愛されてはいけないのに、冷徹社長の溺愛で秘密のベビーごと娶られました
「なら、連絡先を聞いてもいい?」

「……どうしてですか?」

 まさか連絡先を尋ねて、理由を聞き返されるとは思わなかった。正直、異性にはモテる方だと自覚していたので、愛理の反応一つひとつに面食らい、こちらの思惑通りにいかない事態に多少、焦る。

 だから、なのかもしれない。

「さっきは嫌な言い方をしてごめん。八つ当たりだった」

 素直に彼女に謝れたのは。自分の考えを曲げるつもりはないが、彼女の考えは考えで尊重すべきだ。
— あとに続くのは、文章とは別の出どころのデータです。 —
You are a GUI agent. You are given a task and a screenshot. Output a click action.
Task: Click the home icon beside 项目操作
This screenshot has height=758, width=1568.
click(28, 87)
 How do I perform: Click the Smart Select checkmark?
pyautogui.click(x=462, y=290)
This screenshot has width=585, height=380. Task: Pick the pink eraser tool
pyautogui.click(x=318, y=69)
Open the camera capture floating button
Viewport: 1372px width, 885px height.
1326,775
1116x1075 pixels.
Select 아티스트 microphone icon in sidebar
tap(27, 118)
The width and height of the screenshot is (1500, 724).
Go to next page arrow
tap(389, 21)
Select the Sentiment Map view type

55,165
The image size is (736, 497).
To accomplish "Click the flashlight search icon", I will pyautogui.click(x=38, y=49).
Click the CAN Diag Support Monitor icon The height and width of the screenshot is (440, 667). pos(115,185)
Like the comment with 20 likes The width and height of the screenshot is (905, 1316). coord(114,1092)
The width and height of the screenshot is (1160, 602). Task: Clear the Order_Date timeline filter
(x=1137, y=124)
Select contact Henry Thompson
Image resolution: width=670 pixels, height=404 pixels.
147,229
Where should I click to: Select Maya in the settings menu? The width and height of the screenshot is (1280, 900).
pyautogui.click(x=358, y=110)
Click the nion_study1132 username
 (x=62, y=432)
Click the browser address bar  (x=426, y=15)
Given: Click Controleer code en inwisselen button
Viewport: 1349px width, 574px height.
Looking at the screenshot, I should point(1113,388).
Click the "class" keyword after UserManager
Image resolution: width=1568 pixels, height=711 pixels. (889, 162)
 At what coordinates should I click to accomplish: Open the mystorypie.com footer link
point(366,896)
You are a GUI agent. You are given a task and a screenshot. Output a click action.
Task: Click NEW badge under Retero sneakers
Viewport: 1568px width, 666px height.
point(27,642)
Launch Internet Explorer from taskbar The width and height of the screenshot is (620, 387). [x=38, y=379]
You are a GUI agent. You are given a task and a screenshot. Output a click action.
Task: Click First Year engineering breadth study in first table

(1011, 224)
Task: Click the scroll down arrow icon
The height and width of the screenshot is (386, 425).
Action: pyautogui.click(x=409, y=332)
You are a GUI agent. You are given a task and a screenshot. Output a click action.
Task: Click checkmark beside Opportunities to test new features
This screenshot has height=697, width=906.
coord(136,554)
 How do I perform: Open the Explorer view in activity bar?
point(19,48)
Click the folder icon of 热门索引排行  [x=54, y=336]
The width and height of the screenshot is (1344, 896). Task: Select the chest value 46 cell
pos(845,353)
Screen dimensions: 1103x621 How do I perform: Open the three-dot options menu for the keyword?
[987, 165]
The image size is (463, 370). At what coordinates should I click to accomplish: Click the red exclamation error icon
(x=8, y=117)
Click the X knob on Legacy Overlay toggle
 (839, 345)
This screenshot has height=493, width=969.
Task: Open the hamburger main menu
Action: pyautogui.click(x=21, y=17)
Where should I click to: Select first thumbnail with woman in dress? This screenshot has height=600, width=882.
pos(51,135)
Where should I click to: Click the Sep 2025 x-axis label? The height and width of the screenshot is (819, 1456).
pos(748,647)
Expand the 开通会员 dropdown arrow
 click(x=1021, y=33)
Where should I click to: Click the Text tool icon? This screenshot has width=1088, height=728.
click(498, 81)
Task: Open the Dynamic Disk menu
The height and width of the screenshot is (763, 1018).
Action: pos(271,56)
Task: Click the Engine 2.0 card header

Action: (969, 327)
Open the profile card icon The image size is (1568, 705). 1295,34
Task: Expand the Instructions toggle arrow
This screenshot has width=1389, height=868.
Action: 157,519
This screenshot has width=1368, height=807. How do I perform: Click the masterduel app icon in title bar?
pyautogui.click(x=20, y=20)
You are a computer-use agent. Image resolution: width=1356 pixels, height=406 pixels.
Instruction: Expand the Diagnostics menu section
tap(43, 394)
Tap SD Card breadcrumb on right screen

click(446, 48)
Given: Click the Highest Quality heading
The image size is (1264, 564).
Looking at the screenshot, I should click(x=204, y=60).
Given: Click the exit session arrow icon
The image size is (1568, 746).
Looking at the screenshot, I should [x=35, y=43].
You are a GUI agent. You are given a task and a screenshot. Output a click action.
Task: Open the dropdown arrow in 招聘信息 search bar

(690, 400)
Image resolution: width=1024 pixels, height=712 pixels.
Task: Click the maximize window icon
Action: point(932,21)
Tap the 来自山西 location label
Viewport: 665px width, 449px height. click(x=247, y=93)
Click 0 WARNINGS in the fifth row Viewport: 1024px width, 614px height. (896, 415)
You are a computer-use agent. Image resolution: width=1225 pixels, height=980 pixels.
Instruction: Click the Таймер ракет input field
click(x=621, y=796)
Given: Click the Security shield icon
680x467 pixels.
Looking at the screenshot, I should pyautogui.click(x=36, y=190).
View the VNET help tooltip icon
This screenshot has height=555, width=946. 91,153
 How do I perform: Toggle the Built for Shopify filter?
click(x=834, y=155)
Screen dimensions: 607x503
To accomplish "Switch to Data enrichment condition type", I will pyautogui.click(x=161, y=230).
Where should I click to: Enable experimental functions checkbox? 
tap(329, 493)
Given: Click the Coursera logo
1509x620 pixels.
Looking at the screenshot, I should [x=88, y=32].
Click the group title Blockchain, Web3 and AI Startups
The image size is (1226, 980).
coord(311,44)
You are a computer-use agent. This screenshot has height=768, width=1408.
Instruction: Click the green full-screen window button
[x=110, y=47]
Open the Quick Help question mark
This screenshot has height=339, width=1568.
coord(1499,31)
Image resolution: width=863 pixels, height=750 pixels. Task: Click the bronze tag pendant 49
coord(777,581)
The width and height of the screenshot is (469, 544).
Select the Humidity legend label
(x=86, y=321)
「土本さんの考えを否定したかったわけじゃない。傷つけたかったわけでも」

「だ、大丈夫ですよ。私こそ自分の考えを押し付けてしまって……」

 愛理からのフォローが合って、結局その日は彼女を送っていき連絡先を交換した。それから何度かふたりで出かけて、俺からの告白で交際が始まる。

 ずっと恋愛からは遠のいていた。誰かをそばに置くのもためらって、人に心を許すことはできないと思っていたのに愛理は特別だった。

 彼女の前向きで朗らかなところに救われて、癒される。復讐だけに囚われて、それだけを糧に歩いてきたのに、愛理との未来をいつからか描くようになってきた。

 けれど、自分がされたことを忘れたわけでも復讐を諦めたわけでもない。KMシステムズが、ああいったことをしたのは俺が初めてじゃないはずだ。手慣れている感じもした。

 だから同じような被害に遭っている人間がいると予測する。会社に不信感を抱いている元社員などから内部の情報を得られたらと画策していた。